● Material to process:
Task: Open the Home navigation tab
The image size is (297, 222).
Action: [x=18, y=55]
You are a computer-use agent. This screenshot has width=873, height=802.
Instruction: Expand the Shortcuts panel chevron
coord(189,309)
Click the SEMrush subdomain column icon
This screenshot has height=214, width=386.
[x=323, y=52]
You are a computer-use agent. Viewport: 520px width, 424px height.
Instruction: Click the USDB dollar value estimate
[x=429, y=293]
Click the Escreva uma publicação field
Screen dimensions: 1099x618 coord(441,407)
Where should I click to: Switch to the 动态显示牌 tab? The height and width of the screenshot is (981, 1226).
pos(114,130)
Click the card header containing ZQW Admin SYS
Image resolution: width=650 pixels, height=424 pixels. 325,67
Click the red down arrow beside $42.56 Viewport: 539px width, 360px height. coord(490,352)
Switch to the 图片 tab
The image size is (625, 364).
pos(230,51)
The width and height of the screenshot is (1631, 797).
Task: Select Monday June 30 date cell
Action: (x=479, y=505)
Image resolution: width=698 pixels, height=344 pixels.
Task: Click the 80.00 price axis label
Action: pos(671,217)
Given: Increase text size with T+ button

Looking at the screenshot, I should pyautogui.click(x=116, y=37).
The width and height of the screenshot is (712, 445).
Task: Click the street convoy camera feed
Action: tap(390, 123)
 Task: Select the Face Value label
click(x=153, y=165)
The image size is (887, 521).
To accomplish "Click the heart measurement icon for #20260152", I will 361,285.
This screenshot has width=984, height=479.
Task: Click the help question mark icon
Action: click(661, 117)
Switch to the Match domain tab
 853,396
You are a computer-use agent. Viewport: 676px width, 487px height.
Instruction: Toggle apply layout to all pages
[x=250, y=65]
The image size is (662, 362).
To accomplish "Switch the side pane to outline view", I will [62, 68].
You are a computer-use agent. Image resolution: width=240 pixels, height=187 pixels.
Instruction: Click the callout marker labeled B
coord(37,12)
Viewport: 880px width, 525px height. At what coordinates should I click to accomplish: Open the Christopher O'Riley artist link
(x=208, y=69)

● Work task:
Return exactly, and only, the lines above starting at the line that contains "Click the Escreva uma publicação field" and ending at the line that contains "Switch to the 图片 tab".

● Output for this task:
Click the Escreva uma publicação field
Screen dimensions: 1099x618 coord(441,407)
Where should I click to: Switch to the 动态显示牌 tab? The height and width of the screenshot is (981, 1226).
pos(114,130)
Click the card header containing ZQW Admin SYS
Image resolution: width=650 pixels, height=424 pixels. 325,67
Click the red down arrow beside $42.56 Viewport: 539px width, 360px height. coord(490,352)
Switch to the 图片 tab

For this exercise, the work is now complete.